Niccolò Biddau will be one of the featured authors on display in the gallery's booth as part of the next edition of MIA Photo Fair 2019.
 Thursday, 14thMarch 2019, starting at 6.30 pm, 29 ARTS IN PROGRESS gallery will host a talk with the artist and the book signing of his latest book Changing Milano.
 
Niccolò Biddau (Torino, 1966) - A brief biography.
Niccolò Biddau began his career in 1988 as a freelance photographer, doing reportages in the Far East and Latin America. He later focused on nude and fashion photography in Italy and abroad, and since 1998 has been specializing in black and white photography, focusing mainly on urban landscapes, sculptures and interiors. 2002 marked a turning point in his career when, investigating the production cycles of companies, he began to place the “aesthetics of technology” at the centreof his interpretative language. From then on he placed all his efforts into developing this theme by creating photographic services on the excellence of Italian industry, which were published in monographs, displayed in exhibitions and featured in major Italian magazines and publications. This was accompanied by a new core of research: architectural complexes and monuments and their artistic components.

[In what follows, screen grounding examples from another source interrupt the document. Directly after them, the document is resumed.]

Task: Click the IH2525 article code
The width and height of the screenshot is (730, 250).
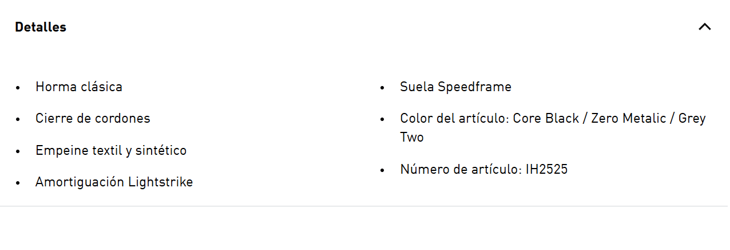Action: (547, 170)
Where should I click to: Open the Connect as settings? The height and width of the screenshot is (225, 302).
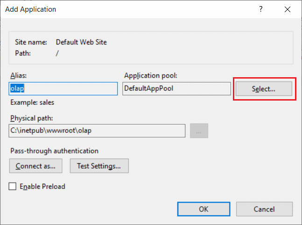tap(35, 166)
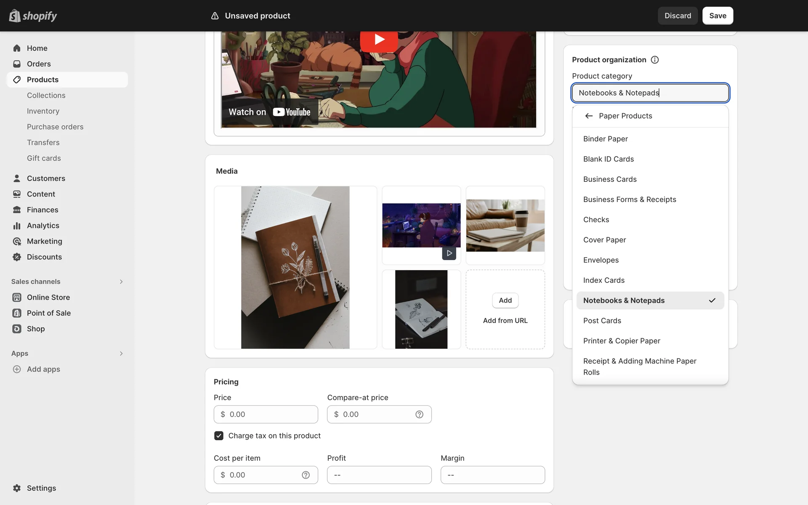
Task: Uncheck Charge tax on this product
Action: click(x=219, y=436)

In 2005, in addition to his work as a photographer, he became an editor of books and exhibitions dedicated to Italian industrial photography for important Italian institutions and companies.  He collaborates with publishers, institutions and industries in the creation of photographic campaigns. His photos have been published in monographs, displayed at exhibitions. 
In 2010, because of his originality, artistic merits and style, the Black and White Spider Awards Jury - made up of thirty-nine of the most important names in the world of photography - judged him to be one of the best black and white photographers in the world.
His photographs are characterisedby his ability to reshape the contours of the reality of things, transferring to them all the subjective feeling that a vision is capable of suggesting. The adoption of black and white photography allows him to work on empty and full spaces, enhancing the absolute nature of matter through the stillness that is trapped within. His photography focuses on the static nature of industrial objects, as well as sculptural and architectural forms, and this is conveyed in the details, almost always hidden, but which once identified, leap out in all their vitality.
Christian Caujolle define Biddau’s work as “part of a tradition characterisedby an irreproachable formal requirement, by the framing and relationship with forms, by the image that affirms its originality, by light in her perfection. This requirement comes from the love for the materials and volumes of the objects and at the same time from the search for the structure (fundamental and not often visible) and from those who make these objects.
There is an obstinate desire to put things into order in an attempt to understand them better and give them a meaning by sublimating their appearance”.